--- Objective ---
Please write out the whole listing below as a numbered list, one line to each number, with the blank lines left out.

--- Record set ---
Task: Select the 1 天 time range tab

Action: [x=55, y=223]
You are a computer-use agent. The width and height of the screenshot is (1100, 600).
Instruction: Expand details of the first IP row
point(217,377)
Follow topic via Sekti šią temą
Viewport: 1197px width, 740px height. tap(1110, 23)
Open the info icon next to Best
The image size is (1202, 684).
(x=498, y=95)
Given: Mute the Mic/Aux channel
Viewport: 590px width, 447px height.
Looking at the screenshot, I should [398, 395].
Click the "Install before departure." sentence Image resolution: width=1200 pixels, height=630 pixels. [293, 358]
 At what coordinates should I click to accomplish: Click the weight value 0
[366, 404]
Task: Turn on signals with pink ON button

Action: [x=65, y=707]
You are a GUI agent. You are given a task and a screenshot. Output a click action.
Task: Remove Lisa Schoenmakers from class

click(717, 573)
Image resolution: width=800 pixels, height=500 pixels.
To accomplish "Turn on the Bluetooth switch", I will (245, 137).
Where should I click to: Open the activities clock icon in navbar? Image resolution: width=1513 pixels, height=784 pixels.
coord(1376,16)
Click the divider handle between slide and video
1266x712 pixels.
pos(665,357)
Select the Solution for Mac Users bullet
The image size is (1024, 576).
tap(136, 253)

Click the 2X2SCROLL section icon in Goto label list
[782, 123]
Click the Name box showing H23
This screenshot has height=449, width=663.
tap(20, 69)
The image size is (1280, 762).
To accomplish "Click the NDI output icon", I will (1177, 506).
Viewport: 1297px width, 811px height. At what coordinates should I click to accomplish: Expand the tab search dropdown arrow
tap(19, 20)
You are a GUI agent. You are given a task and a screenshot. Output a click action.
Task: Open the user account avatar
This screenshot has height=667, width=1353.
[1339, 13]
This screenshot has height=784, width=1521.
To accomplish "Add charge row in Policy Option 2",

--- Final result ---
1. Task: Select the 1 天 time range tab
2. Action: [x=55, y=223]
3. You are a computer-use agent. The width and height of the screenshot is (1100, 600).
4. Instruction: Expand details of the first IP row
5. point(217,377)
6. Follow topic via Sekti šią temą
7. Viewport: 1197px width, 740px height. tap(1110, 23)
8. Open the info icon next to Best
9. The image size is (1202, 684).
10. (x=498, y=95)
11. Given: Mute the Mic/Aux channel
12. Viewport: 590px width, 447px height.
13. Looking at the screenshot, I should [398, 395].
14. Click the "Install before departure." sentence Image resolution: width=1200 pixels, height=630 pixels. [293, 358]
15.  At what coordinates should I click to accomplish: Click the weight value 0
16. [366, 404]
17. Task: Turn on signals with pink ON button
18. Action: [x=65, y=707]
19. You are a GUI agent. You are given a task and a screenshot. Output a click action.
20. Task: Remove Lisa Schoenmakers from class
21. click(717, 573)
22. Image resolution: width=800 pixels, height=500 pixels.
23. To accomplish "Turn on the Bluetooth switch", I will (245, 137).
24. Where should I click to: Open the activities clock icon in navbar? Image resolution: width=1513 pixels, height=784 pixels.
25. coord(1376,16)
26. Click the divider handle between slide and video
27. 1266x712 pixels.
28. pos(665,357)
29. Select the Solution for Mac Users bullet
30. The image size is (1024, 576).
31. tap(136, 253)
32. Click the 2X2SCROLL section icon in Goto label list
33. [782, 123]
34. Click the Name box showing H23
35. This screenshot has height=449, width=663.
36. tap(20, 69)
37. The image size is (1280, 762).
38. To accomplish "Click the NDI output icon", I will (1177, 506).
39. Viewport: 1297px width, 811px height. At what coordinates should I click to accomplish: Expand the tab search dropdown arrow
40. tap(19, 20)
41. You are a GUI agent. You are given a task and a screenshot. Output a click action.
42. Task: Open the user account avatar
43. This screenshot has height=667, width=1353.
44. [1339, 13]
45. This screenshot has height=784, width=1521.
46. To accomplish "Add charge row in Policy Option 2",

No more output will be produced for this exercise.